Saved entries
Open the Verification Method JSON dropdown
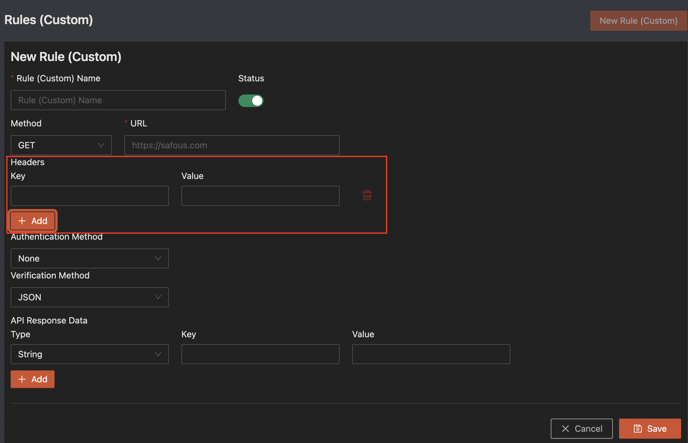click(x=89, y=297)
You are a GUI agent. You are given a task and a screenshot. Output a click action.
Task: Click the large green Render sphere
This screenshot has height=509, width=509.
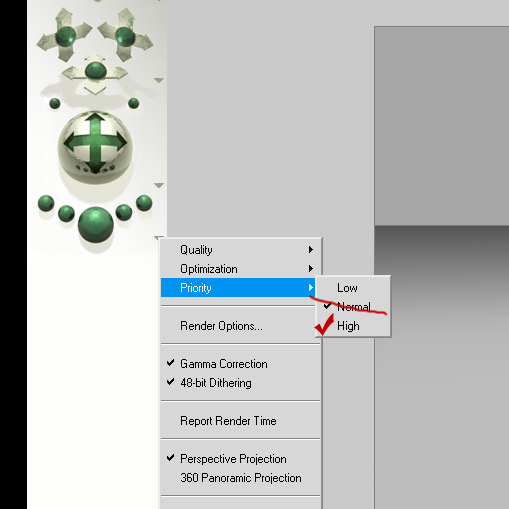coord(96,225)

§ **Exercise brief**:
Please transcribe each line above exactly, but leave the images out.

§ **Exercise answer**:
Open the Verification Method JSON dropdown
click(x=89, y=297)
You are a GUI agent. You are given a task and a screenshot. Output a click action.
Task: Click the large green Render sphere
This screenshot has height=509, width=509.
coord(96,225)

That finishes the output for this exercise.